Mahkemece bozmadan önce yapılan tahkikat sırasında hesap bilirkişisinden rapor alınmadan karar verilmiş, bozma üzerine de hesap raporu alınmak ve davacının ıslah talebi gözönünde tutulmak suretiyle dosya karara bağlanmıştır. Bu durum karşısında davacının bozmandan önce davasını ıslah şansı olmadığı gibi davanın uzamasına kasten sebebiyet verme durumu da söz konusu değildir ve ayrıca davalının ıslah talebine karşı bir itirazı vaki olmamıştır. Davacının bu dosyada davasını ıslah etmesi suretiyle ek dava açmak veya hükmünden sonra bakiye alacağını isteme yoluyla gereksiz yere yargılamaya sebebiyet verilmesinin de önüne geçilmiştir.

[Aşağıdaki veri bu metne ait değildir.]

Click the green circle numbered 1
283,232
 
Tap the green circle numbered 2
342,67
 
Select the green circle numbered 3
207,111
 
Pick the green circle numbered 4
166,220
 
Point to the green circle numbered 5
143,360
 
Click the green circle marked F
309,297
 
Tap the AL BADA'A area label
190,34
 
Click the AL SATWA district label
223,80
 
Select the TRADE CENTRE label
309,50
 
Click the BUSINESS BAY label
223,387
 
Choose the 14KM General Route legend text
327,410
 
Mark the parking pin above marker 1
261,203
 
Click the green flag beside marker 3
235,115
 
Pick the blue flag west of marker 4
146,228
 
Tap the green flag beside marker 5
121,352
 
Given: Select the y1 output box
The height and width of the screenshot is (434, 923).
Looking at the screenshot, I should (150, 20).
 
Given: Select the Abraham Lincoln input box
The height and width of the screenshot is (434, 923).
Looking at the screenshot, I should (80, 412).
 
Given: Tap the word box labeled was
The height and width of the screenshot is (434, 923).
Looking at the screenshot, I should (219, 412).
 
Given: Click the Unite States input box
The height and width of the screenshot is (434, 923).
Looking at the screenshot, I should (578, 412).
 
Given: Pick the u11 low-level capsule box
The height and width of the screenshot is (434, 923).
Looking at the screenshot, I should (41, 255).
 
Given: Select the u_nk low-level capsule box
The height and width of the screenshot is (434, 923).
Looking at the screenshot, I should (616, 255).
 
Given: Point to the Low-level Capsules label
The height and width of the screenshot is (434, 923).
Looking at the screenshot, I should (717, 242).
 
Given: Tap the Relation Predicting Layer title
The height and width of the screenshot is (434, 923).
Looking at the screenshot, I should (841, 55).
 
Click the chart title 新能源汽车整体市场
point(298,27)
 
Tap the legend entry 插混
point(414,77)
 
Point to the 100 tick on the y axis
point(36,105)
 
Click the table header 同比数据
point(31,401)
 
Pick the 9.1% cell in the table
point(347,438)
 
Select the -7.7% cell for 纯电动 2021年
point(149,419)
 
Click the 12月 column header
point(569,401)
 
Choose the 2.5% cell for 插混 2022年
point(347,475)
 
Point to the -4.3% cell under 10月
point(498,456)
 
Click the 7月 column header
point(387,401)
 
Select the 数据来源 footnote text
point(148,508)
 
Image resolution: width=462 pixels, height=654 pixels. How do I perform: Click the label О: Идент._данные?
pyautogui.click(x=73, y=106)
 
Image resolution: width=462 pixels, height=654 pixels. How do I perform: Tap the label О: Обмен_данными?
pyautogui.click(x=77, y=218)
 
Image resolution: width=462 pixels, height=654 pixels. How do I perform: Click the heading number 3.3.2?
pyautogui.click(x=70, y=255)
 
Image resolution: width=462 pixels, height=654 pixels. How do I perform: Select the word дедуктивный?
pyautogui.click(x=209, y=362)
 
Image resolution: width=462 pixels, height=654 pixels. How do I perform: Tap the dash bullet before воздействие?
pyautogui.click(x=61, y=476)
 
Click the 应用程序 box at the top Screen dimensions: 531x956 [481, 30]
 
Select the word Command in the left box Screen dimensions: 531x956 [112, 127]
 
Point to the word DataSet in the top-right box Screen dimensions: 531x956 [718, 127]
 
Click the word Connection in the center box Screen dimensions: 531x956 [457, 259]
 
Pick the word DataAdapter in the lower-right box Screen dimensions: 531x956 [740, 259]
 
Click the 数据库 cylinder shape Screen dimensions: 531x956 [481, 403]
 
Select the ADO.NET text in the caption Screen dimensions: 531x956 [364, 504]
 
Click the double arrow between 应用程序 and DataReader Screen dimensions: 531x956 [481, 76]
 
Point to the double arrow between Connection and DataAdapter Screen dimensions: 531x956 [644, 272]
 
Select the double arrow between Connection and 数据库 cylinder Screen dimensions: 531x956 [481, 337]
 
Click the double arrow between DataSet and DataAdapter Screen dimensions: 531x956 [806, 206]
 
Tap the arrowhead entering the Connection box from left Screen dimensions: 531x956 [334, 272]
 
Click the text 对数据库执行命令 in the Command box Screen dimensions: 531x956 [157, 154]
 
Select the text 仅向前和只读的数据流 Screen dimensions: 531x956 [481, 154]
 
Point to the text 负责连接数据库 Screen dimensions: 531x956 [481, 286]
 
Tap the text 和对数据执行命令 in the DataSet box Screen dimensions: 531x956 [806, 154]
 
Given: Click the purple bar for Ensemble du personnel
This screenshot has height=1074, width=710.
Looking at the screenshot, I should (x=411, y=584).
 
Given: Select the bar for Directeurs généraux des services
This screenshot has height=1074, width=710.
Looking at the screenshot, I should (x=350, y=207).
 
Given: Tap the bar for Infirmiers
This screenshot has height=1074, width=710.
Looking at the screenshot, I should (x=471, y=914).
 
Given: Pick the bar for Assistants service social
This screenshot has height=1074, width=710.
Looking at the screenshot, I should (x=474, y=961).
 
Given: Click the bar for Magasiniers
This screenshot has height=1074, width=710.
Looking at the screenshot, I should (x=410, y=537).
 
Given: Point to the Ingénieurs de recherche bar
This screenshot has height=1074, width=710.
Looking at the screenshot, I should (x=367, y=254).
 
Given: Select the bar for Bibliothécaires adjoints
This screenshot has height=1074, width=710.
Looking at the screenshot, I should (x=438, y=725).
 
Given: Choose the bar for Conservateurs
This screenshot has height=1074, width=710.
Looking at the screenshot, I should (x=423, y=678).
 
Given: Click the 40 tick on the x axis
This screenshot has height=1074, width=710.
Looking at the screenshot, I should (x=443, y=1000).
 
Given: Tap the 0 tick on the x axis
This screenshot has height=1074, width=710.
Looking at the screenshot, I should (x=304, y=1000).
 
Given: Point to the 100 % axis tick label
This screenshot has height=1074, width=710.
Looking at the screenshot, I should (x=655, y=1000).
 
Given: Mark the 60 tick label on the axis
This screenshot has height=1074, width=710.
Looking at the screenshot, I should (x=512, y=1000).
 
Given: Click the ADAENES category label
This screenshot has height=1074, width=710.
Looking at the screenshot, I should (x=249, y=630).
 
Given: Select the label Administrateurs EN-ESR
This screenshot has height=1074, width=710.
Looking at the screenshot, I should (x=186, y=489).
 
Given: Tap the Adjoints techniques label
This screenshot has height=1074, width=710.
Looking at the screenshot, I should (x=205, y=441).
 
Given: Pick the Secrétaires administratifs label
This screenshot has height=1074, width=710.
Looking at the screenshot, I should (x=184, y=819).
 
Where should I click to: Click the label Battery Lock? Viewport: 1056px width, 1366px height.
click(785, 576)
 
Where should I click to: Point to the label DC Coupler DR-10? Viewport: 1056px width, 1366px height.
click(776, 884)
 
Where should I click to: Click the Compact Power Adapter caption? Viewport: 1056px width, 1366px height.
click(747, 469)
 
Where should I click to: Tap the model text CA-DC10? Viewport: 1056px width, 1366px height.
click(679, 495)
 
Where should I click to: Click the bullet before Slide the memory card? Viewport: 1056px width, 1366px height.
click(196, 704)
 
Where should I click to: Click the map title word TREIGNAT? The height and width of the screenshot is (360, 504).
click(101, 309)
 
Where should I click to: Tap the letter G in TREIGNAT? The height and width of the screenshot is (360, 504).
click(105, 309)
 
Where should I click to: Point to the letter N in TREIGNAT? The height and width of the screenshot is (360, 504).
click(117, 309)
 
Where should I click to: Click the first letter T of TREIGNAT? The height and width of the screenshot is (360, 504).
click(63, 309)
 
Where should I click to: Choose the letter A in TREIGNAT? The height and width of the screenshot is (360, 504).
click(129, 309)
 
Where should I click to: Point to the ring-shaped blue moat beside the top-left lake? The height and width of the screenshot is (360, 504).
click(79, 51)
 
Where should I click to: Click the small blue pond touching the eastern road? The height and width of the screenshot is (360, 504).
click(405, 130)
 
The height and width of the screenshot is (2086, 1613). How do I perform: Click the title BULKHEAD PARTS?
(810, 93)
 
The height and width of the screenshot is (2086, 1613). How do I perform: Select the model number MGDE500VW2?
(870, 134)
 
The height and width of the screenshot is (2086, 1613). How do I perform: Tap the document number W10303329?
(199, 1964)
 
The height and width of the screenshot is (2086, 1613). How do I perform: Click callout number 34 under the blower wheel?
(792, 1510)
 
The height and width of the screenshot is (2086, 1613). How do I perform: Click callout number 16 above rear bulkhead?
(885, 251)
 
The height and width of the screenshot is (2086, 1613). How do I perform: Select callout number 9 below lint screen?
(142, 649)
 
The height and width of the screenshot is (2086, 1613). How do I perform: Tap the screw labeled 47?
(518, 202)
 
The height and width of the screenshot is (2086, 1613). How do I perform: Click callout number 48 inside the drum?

Bozmadan sonra kurulan hükmü temyiz eden davalının ıslahın usulsüz olduğuna dair bir temyizi olmadığı gibi aksine ıslaha konu olan miktara ıslah tarihinden itibaren faiz yürütülmesinin gerektiğini belirtilmiştir. Bu durum davalının ıslah usulüne uygun olmasa bile mübdeabihin arttırılmasına muvafakatının olduğunu göstermektedir .
Müddeabihin artırılması Anayasa Mahkemesi’nin iptal kararı ve sonradan mevzuatta yapılan değişikliğe göre yapılabilmektedir. Çoğunluğun görüşüne dayanarak yaptığı içtihadı birleştirme kararı bu değişiklikten önce çıkmış olmakla ve yukarıda belirttiğim gerekçe ile olayımıza uygulanamayacağını düşünmekteyim.